For an e-reader, there’s plenty of power, memory, and processing might here. It’s somewhat like the overkill gaming phone of the e-ink gadget world — in a refreshingly rewarding way, that is. I could play online chess and lose horrifically while at it. I don’t think an e-reader can do more than that to deserve my bittersweet appreciation.
In a similar vein — one that also ties together my unhealthy screen time and vision health – I deployed the Palma for all my chats, for both work and play. I used Slack and Microsoft Teams, and came out without any 21st century digital scars.
I even exchanged Twitter DMs with an editor of mine, and on telling them about the e-ink device facilitating the conversation, I earned some vain disdain for my floundering technological ways.

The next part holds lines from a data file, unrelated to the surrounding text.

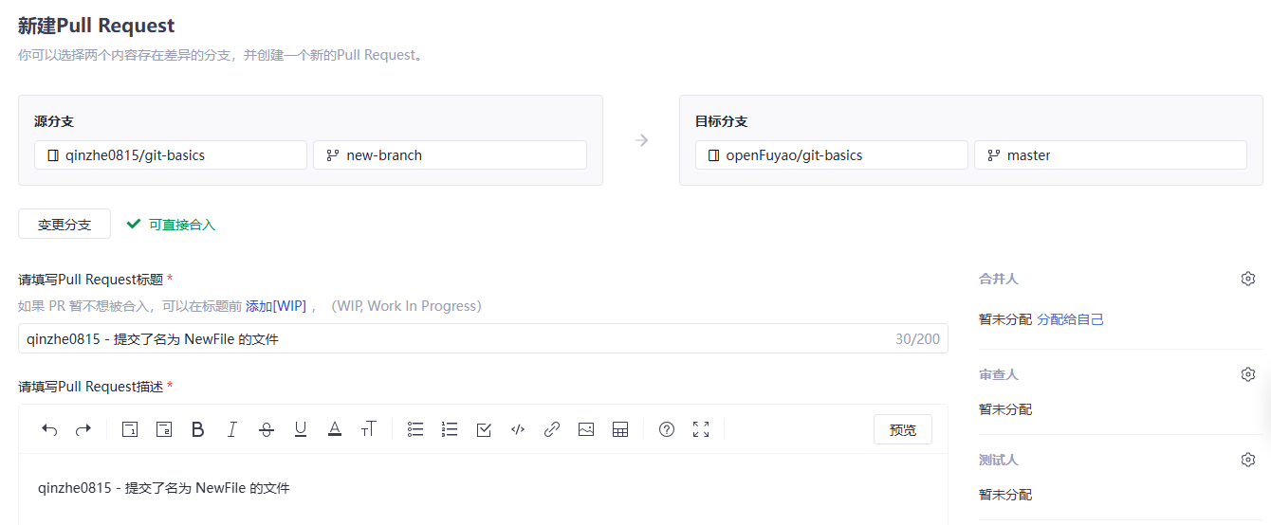Insert a hyperlink using the link icon

coord(552,429)
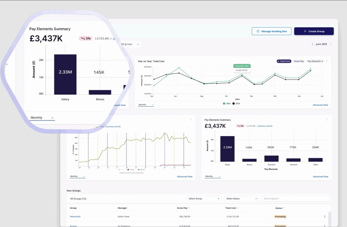
Task: Open Manage Heading Sets
Action: [x=272, y=31]
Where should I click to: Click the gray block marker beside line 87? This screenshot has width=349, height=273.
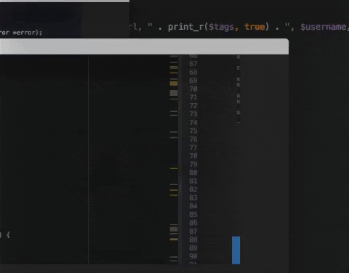pos(174,229)
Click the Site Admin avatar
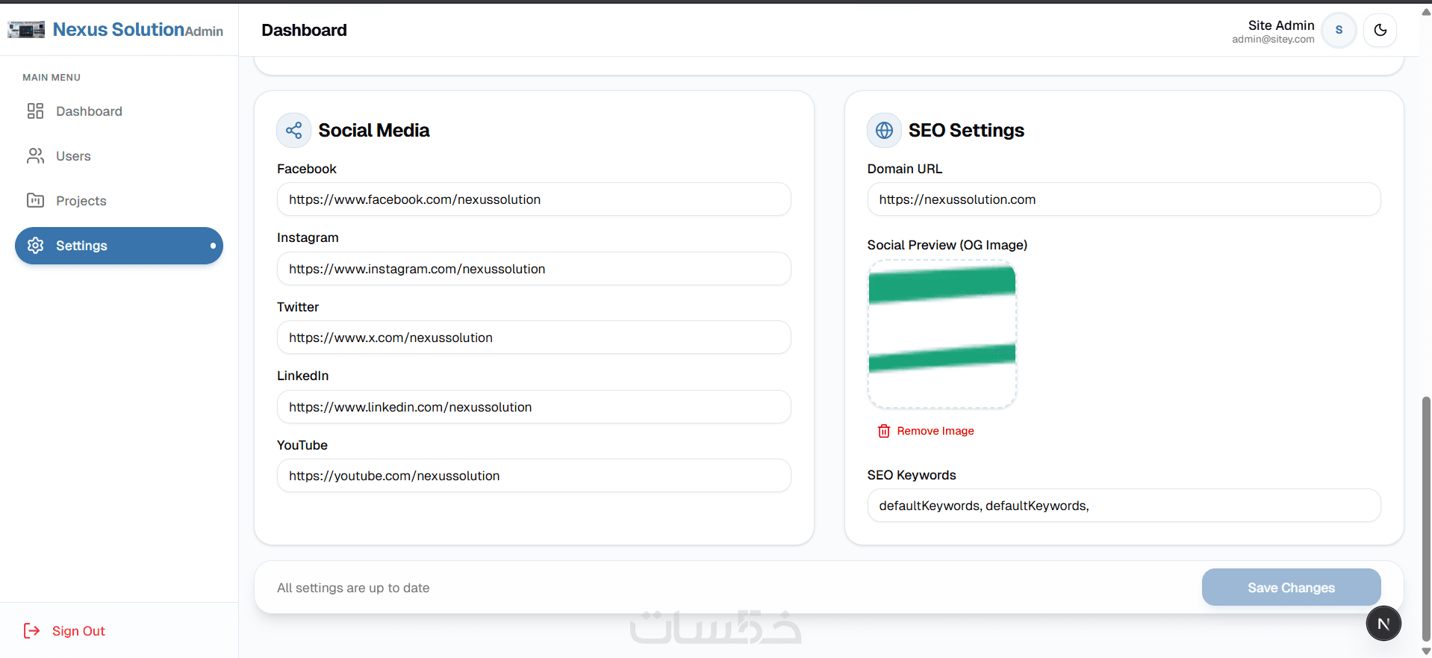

In other words, it was an admission of surprise that e-ink tech has come such a long way from an industry veteran.
Of course, you don’t want to exchange images on WhatsApp installed on the Palma, or click them using the onboard 16-megapixel camera. But if you must, keep your hands steady, set the screen motion to “ultrafast,” and be ready for a half-decent surprise. It’s not terrible, but you be the judge from the sample shot above.
There are some pitfalls. While trying to move task cards in Asana and Trello, the drag-and-drop gestures occasionally failed me. For on-device drag-and-drop tasks, it worked just fine moving app icons and widgets.
A weird, amazing, and magical gadget
An obviously underrated but absolutely fantastic aspect of the Onyx Boox Palma is its battery life. If you aren’t a heathen who installs Angry Birds and watches YouTube videos about DIY soldering on an e-ink phone wannabe, the battery will last a week — or even more if you only push the device for occasional bursts of motivated reading.
I could dig into a healthy bunch of scenarios where the Boox Palma disappoints. But those are all tasks where I was trying to push it like a phone. This device is not a phone, nor does it try to be one. It just offers a set of conveniences and delivers them with finesse, but never excels at them like an average smartphone with an LCD screen, a bajillion ads, shady trackers, and a hell of subscriptions.
For me, it’s the most potent digital detox device that kept me away from idle social media temptations. It just happens to overdeliver on the promise of an e-reader that feels like a phone in your hands and does a fantastic job at it. An unbeatable warhorse in a race without many contenders, it’s a pretty reliable one to bet on.